◆ **Written problem**
Copy all of the rows below, keeping every line unchanged.

--- Recorded data ---

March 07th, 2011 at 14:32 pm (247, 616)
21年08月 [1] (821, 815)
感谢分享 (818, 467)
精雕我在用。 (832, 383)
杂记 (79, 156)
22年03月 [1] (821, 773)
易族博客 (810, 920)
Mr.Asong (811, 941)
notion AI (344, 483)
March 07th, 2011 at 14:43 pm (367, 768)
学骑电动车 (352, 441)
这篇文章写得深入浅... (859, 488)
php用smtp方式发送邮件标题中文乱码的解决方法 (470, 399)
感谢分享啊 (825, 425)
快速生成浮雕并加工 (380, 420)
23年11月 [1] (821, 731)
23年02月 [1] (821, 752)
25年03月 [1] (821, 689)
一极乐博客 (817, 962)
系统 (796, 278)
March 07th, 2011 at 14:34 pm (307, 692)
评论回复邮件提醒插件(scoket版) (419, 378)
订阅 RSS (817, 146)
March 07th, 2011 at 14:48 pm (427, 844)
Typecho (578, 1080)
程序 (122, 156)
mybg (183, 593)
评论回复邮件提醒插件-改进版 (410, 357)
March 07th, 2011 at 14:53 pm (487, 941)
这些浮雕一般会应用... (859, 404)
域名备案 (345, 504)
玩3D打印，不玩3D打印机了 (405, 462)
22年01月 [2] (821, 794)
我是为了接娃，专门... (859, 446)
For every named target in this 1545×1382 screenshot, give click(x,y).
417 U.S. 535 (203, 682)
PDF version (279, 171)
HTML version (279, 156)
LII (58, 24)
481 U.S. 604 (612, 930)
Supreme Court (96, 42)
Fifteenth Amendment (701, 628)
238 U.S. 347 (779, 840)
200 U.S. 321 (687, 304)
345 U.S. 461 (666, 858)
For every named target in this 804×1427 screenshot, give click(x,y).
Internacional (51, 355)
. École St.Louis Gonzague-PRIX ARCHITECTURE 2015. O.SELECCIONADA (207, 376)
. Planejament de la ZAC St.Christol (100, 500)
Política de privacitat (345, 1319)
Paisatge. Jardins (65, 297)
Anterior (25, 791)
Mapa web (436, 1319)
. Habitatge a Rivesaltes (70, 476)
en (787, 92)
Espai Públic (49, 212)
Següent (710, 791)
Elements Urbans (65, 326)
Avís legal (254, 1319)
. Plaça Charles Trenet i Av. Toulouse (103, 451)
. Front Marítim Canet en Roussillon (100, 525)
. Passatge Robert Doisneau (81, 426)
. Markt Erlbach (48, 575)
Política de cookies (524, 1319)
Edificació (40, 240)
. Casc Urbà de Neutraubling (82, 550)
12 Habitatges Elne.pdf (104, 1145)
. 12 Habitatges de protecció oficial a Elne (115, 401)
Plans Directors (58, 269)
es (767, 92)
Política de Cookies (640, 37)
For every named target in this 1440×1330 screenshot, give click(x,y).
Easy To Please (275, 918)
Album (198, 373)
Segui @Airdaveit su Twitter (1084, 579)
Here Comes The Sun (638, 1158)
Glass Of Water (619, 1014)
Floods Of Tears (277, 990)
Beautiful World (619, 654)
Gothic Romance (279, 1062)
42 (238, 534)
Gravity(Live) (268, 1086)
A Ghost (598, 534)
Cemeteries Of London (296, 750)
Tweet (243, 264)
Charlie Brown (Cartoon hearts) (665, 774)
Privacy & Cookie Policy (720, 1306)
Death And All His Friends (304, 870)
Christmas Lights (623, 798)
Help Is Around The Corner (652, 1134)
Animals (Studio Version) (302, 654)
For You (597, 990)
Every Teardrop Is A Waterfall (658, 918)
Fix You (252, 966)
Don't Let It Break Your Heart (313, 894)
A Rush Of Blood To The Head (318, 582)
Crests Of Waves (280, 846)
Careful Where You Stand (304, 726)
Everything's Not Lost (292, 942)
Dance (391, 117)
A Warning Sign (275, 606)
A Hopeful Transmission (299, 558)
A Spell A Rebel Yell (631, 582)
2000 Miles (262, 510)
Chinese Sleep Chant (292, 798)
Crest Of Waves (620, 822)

---

◆ **Output for this task**
March 07th, 2011 at 14:32 pm (247, 616)
21年08月 [1] (821, 815)
感谢分享 (818, 467)
精雕我在用。 (832, 383)
杂记 (79, 156)
22年03月 [1] (821, 773)
易族博客 (810, 920)
Mr.Asong (811, 941)
notion AI (344, 483)
March 07th, 2011 at 14:43 pm (367, 768)
学骑电动车 (352, 441)
这篇文章写得深入浅... (859, 488)
php用smtp方式发送邮件标题中文乱码的解决方法 (470, 399)
感谢分享啊 (825, 425)
快速生成浮雕并加工 (380, 420)
23年11月 [1] (821, 731)
23年02月 [1] (821, 752)
25年03月 [1] (821, 689)
一极乐博客 (817, 962)
系统 (796, 278)
March 07th, 2011 at 14:34 pm (307, 692)
评论回复邮件提醒插件(scoket版) (419, 378)
订阅 RSS (817, 146)
March 07th, 2011 at 14:48 pm (427, 844)
Typecho (578, 1080)
程序 (122, 156)
mybg (183, 593)
评论回复邮件提醒插件-改进版 (410, 357)
March 07th, 2011 at 14:53 pm (487, 941)
这些浮雕一般会应用... (859, 404)
域名备案 (345, 504)
玩3D打印，不玩3D打印机了 (405, 462)
22年01月 [2] (821, 794)
我是为了接娃，专门... (859, 446)
For every named target in this 1545×1382 screenshot, give click(x,y).
417 U.S. 535 (203, 682)
PDF version (279, 171)
HTML version (279, 156)
LII (58, 24)
481 U.S. 604 (612, 930)
Supreme Court (96, 42)
Fifteenth Amendment (701, 628)
238 U.S. 347 (779, 840)
200 U.S. 321 (687, 304)
345 U.S. 461 (666, 858)
For every named target in this 804×1427 screenshot, give click(x,y).
Internacional (51, 355)
. École St.Louis Gonzague-PRIX ARCHITECTURE 2015. O.SELECCIONADA (207, 376)
. Planejament de la ZAC St.Christol (100, 500)
Política de privacitat (345, 1319)
Paisatge. Jardins (65, 297)
Anterior (25, 791)
Mapa web (436, 1319)
. Habitatge a Rivesaltes (70, 476)
en (787, 92)
Espai Públic (49, 212)
Següent (710, 791)
Elements Urbans (65, 326)
Avís legal (254, 1319)
. Plaça Charles Trenet i Av. Toulouse (103, 451)
. Front Marítim Canet en Roussillon (100, 525)
. Passatge Robert Doisneau (81, 426)
. Markt Erlbach (48, 575)
Política de cookies (524, 1319)
Edificació (40, 240)
. Casc Urbà de Neutraubling (82, 550)
12 Habitatges Elne.pdf (104, 1145)
. 12 Habitatges de protecció oficial a Elne (115, 401)
Plans Directors (58, 269)
es (767, 92)
Política de Cookies (640, 37)
For every named target in this 1440×1330 screenshot, give click(x,y).
Easy To Please (275, 918)
Album (198, 373)
Segui @Airdaveit su Twitter (1084, 579)
Here Comes The Sun (638, 1158)
Glass Of Water (619, 1014)
Floods Of Tears (277, 990)
Beautiful World (619, 654)
Gothic Romance (279, 1062)
42 (238, 534)
Gravity(Live) (268, 1086)
A Ghost (598, 534)
Cemeteries Of London (296, 750)
Tweet (243, 264)
Charlie Brown (Cartoon hearts) (665, 774)
Privacy & Cookie Policy (720, 1306)
Death And All His Friends (304, 870)
Christmas Lights (623, 798)
Help Is Around The Corner (652, 1134)
Animals (Studio Version) (302, 654)
For You (597, 990)
Every Teardrop Is A Waterfall (658, 918)
Fix You (252, 966)
Don't Let It Break Your Heart (313, 894)
A Rush Of Blood To The Head (318, 582)
Crests Of Waves (280, 846)
Careful Where You Stand (304, 726)
Everything's Not Lost (292, 942)
Dance (391, 117)
A Warning Sign (275, 606)
A Hopeful Transmission (299, 558)
A Spell A Rebel Yell (631, 582)
2000 Miles (262, 510)
Chinese Sleep Chant (292, 798)
Crest Of Waves (620, 822)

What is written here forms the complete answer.